##### THE RECORDS #####
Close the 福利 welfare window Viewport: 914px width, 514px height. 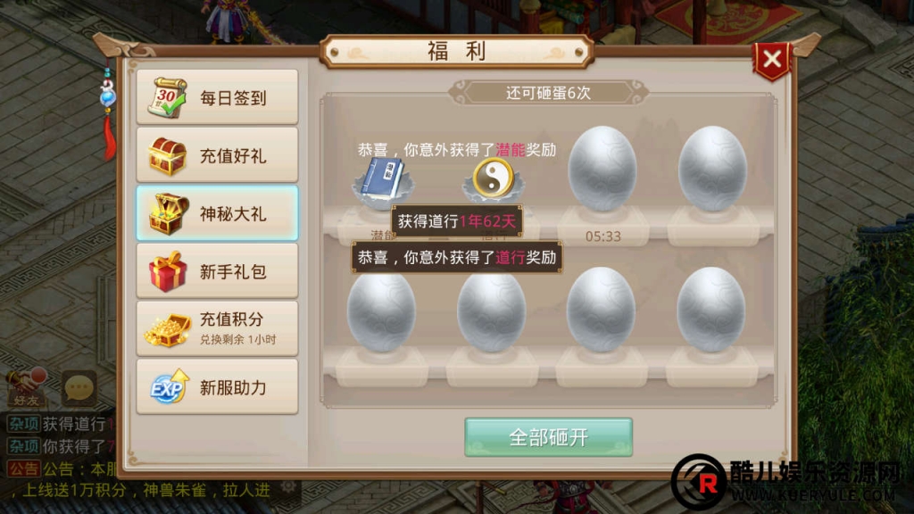click(772, 60)
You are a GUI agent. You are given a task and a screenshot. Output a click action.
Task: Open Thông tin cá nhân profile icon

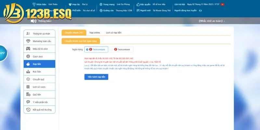[x=28, y=33]
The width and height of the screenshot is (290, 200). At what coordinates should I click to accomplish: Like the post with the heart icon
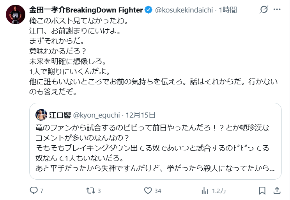click(x=148, y=191)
#####
With pictures omitted, restate word for word every line above from the one containing "Task: Open Thông tin cá nhân profile icon" to the end of the entries.

Task: Open Thông tin cá nhân profile icon

[x=28, y=33]
The width and height of the screenshot is (290, 200). At what coordinates should I click to accomplish: Like the post with the heart icon
click(x=148, y=191)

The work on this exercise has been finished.